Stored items
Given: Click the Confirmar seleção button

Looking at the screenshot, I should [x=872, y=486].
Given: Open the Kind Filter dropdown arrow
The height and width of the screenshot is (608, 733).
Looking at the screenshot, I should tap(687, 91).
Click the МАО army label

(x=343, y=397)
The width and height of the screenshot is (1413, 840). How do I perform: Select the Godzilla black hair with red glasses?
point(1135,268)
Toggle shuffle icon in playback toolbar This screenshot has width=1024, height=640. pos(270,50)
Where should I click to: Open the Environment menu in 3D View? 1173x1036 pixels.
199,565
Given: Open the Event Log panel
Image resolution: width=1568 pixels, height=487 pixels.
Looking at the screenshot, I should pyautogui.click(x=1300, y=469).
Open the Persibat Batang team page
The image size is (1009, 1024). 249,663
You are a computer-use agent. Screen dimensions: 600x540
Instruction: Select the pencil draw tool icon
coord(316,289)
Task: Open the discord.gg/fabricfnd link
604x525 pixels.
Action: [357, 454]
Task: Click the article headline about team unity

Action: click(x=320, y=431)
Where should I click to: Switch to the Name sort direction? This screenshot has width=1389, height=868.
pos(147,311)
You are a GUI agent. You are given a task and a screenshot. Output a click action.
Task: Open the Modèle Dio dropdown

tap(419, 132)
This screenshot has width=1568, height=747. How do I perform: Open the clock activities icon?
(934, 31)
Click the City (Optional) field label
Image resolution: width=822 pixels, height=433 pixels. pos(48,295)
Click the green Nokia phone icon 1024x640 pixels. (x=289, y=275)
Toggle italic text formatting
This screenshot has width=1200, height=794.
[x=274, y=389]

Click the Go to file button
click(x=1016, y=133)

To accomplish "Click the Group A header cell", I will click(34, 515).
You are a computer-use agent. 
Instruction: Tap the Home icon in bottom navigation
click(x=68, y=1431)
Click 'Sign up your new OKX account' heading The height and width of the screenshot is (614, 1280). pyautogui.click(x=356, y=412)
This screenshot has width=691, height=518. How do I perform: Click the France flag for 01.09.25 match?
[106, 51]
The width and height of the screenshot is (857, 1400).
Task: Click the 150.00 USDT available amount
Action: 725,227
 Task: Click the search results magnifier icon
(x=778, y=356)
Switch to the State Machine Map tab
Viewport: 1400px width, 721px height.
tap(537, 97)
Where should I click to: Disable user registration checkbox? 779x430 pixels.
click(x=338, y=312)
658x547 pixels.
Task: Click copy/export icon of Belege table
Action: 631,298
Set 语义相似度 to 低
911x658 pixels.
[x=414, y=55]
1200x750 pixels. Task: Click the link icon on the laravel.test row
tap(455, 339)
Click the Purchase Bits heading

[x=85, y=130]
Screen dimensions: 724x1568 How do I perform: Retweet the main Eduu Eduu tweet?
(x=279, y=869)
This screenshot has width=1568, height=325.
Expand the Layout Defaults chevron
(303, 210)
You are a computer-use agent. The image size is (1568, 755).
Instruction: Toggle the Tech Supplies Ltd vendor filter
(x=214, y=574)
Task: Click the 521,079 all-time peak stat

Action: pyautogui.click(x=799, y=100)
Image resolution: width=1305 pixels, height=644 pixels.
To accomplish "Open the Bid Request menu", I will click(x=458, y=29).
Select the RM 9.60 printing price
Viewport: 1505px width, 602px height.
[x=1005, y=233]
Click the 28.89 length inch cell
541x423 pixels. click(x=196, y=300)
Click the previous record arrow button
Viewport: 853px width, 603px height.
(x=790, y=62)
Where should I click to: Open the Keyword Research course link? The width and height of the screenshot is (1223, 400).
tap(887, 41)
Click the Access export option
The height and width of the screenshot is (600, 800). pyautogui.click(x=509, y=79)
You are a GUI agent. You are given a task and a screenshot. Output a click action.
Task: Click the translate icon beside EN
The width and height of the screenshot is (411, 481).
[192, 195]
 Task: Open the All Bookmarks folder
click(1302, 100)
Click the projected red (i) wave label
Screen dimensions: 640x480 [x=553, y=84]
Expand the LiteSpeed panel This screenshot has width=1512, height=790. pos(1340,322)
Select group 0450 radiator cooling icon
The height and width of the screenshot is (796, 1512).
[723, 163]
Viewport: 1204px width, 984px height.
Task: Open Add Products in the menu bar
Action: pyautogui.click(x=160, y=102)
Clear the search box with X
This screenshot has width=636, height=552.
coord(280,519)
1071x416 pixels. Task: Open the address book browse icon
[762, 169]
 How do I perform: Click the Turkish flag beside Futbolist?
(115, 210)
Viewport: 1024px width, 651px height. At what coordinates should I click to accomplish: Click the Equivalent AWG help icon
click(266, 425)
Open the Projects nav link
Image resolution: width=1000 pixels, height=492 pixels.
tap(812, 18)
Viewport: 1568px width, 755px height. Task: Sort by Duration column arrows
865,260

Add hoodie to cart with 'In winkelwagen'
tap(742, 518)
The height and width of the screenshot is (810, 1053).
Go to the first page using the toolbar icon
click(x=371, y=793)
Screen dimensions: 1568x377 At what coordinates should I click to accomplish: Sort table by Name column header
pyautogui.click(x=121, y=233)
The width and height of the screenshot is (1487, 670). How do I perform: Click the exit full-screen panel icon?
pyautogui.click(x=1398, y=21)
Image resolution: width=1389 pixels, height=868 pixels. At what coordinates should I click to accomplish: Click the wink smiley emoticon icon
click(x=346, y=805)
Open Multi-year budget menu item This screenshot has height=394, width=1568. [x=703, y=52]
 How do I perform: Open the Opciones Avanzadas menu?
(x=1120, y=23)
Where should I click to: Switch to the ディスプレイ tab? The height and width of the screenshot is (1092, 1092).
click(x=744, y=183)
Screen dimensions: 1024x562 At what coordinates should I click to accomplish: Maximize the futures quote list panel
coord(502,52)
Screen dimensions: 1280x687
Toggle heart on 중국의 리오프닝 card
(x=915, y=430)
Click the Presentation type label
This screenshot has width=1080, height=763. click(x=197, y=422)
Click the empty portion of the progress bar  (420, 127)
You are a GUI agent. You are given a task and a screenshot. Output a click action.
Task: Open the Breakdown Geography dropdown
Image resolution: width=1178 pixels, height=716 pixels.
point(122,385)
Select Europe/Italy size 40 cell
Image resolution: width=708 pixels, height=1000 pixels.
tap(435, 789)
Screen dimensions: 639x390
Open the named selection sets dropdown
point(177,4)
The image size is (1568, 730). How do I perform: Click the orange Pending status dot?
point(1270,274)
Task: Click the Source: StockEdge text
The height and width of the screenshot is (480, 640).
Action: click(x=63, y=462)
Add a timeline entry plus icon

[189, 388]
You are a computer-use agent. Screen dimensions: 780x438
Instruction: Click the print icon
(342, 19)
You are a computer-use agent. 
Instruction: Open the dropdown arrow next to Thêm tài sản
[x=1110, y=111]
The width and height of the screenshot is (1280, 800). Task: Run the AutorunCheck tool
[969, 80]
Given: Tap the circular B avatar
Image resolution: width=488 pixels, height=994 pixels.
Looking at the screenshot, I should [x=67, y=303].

Work order
The answer must consist of every entry, set down exactly as given.

Solution below
Given: Click the Confirmar seleção button

Looking at the screenshot, I should [x=872, y=486].
Given: Open the Kind Filter dropdown arrow
The height and width of the screenshot is (608, 733).
Looking at the screenshot, I should tap(687, 91).
Click the МАО army label

(x=343, y=397)
The width and height of the screenshot is (1413, 840). How do I perform: Select the Godzilla black hair with red glasses?
point(1135,268)
Toggle shuffle icon in playback toolbar This screenshot has width=1024, height=640. pos(270,50)
Where should I click to: Open the Environment menu in 3D View? 1173x1036 pixels.
199,565
Given: Open the Event Log panel
Image resolution: width=1568 pixels, height=487 pixels.
Looking at the screenshot, I should pyautogui.click(x=1300, y=469).
Open the Persibat Batang team page
The image size is (1009, 1024). 249,663
You are a computer-use agent. Screen dimensions: 600x540
Instruction: Select the pencil draw tool icon
coord(316,289)
Task: Open the discord.gg/fabricfnd link
604x525 pixels.
Action: [357, 454]
Task: Click the article headline about team unity

Action: click(x=320, y=431)
Where should I click to: Switch to the Name sort direction? This screenshot has width=1389, height=868.
pos(147,311)
You are a GUI agent. You are given a task and a screenshot. Output a click action.
Task: Open the Modèle Dio dropdown

tap(419, 132)
This screenshot has width=1568, height=747. How do I perform: Open the clock activities icon?
(934, 31)
Click the City (Optional) field label
Image resolution: width=822 pixels, height=433 pixels. pos(48,295)
Click the green Nokia phone icon 1024x640 pixels. (x=289, y=275)
Toggle italic text formatting
This screenshot has width=1200, height=794.
[x=274, y=389]

Click the Go to file button
click(x=1016, y=133)

To accomplish "Click the Group A header cell", I will click(34, 515).
You are a computer-use agent. 
Instruction: Tap the Home icon in bottom navigation
click(x=68, y=1431)
Click 'Sign up your new OKX account' heading The height and width of the screenshot is (614, 1280). pyautogui.click(x=356, y=412)
This screenshot has width=691, height=518. How do I perform: Click the France flag for 01.09.25 match?
[106, 51]
The width and height of the screenshot is (857, 1400).
Task: Click the 150.00 USDT available amount
Action: 725,227
 Task: Click the search results magnifier icon
(x=778, y=356)
Switch to the State Machine Map tab
Viewport: 1400px width, 721px height.
tap(537, 97)
Where should I click to: Disable user registration checkbox? 779x430 pixels.
click(x=338, y=312)
658x547 pixels.
Task: Click copy/export icon of Belege table
Action: 631,298
Set 语义相似度 to 低
911x658 pixels.
[x=414, y=55]
1200x750 pixels. Task: Click the link icon on the laravel.test row
tap(455, 339)
Click the Purchase Bits heading

[x=85, y=130]
Screen dimensions: 724x1568 How do I perform: Retweet the main Eduu Eduu tweet?
(x=279, y=869)
This screenshot has width=1568, height=325.
Expand the Layout Defaults chevron
(303, 210)
You are a computer-use agent. The image size is (1568, 755).
Instruction: Toggle the Tech Supplies Ltd vendor filter
(x=214, y=574)
Task: Click the 521,079 all-time peak stat

Action: pyautogui.click(x=799, y=100)
Image resolution: width=1305 pixels, height=644 pixels.
To accomplish "Open the Bid Request menu", I will click(x=458, y=29).
Select the RM 9.60 printing price
Viewport: 1505px width, 602px height.
[x=1005, y=233]
Click the 28.89 length inch cell
541x423 pixels. click(x=196, y=300)
Click the previous record arrow button
Viewport: 853px width, 603px height.
(x=790, y=62)
Where should I click to: Open the Keyword Research course link? The width and height of the screenshot is (1223, 400).
tap(887, 41)
Click the Access export option
The height and width of the screenshot is (600, 800). pyautogui.click(x=509, y=79)
You are a GUI agent. You are given a task and a screenshot. Output a click action.
Task: Click the translate icon beside EN
The width and height of the screenshot is (411, 481).
[192, 195]
 Task: Open the All Bookmarks folder
click(1302, 100)
Click the projected red (i) wave label
Screen dimensions: 640x480 [x=553, y=84]
Expand the LiteSpeed panel This screenshot has width=1512, height=790. pos(1340,322)
Select group 0450 radiator cooling icon
The height and width of the screenshot is (796, 1512).
[723, 163]
Viewport: 1204px width, 984px height.
Task: Open Add Products in the menu bar
Action: pyautogui.click(x=160, y=102)
Clear the search box with X
This screenshot has width=636, height=552.
coord(280,519)
1071x416 pixels. Task: Open the address book browse icon
[762, 169]
 How do I perform: Click the Turkish flag beside Futbolist?
(115, 210)
Viewport: 1024px width, 651px height. At what coordinates should I click to accomplish: Click the Equivalent AWG help icon
click(266, 425)
Open the Projects nav link
Image resolution: width=1000 pixels, height=492 pixels.
tap(812, 18)
Viewport: 1568px width, 755px height. Task: Sort by Duration column arrows
865,260

Add hoodie to cart with 'In winkelwagen'
tap(742, 518)
The height and width of the screenshot is (810, 1053).
Go to the first page using the toolbar icon
click(x=371, y=793)
Screen dimensions: 1568x377 At what coordinates should I click to accomplish: Sort table by Name column header
pyautogui.click(x=121, y=233)
The width and height of the screenshot is (1487, 670). How do I perform: Click the exit full-screen panel icon?
pyautogui.click(x=1398, y=21)
Image resolution: width=1389 pixels, height=868 pixels. At what coordinates should I click to accomplish: Click the wink smiley emoticon icon
click(x=346, y=805)
Open Multi-year budget menu item This screenshot has height=394, width=1568. [x=703, y=52]
 How do I perform: Open the Opciones Avanzadas menu?
(x=1120, y=23)
Where should I click to: Switch to the ディスプレイ tab? The height and width of the screenshot is (1092, 1092).
click(x=744, y=183)
Screen dimensions: 1024x562 At what coordinates should I click to accomplish: Maximize the futures quote list panel
coord(502,52)
Screen dimensions: 1280x687
Toggle heart on 중국의 리오프닝 card
(x=915, y=430)
Click the Presentation type label
This screenshot has width=1080, height=763. click(x=197, y=422)
Click the empty portion of the progress bar  (420, 127)
You are a GUI agent. You are given a task and a screenshot. Output a click action.
Task: Open the Breakdown Geography dropdown
Image resolution: width=1178 pixels, height=716 pixels.
point(122,385)
Select Europe/Italy size 40 cell
Image resolution: width=708 pixels, height=1000 pixels.
tap(435, 789)
Screen dimensions: 639x390
Open the named selection sets dropdown
point(177,4)
The image size is (1568, 730). How do I perform: Click the orange Pending status dot?
point(1270,274)
Task: Click the Source: StockEdge text
The height and width of the screenshot is (480, 640).
Action: click(x=63, y=462)
Add a timeline entry plus icon

[189, 388]
You are a computer-use agent. Screen dimensions: 780x438
Instruction: Click the print icon
(342, 19)
You are a computer-use agent. 
Instruction: Open the dropdown arrow next to Thêm tài sản
[x=1110, y=111]
The width and height of the screenshot is (1280, 800). Task: Run the AutorunCheck tool
[969, 80]
Given: Tap the circular B avatar
Image resolution: width=488 pixels, height=994 pixels.
Looking at the screenshot, I should [x=67, y=303].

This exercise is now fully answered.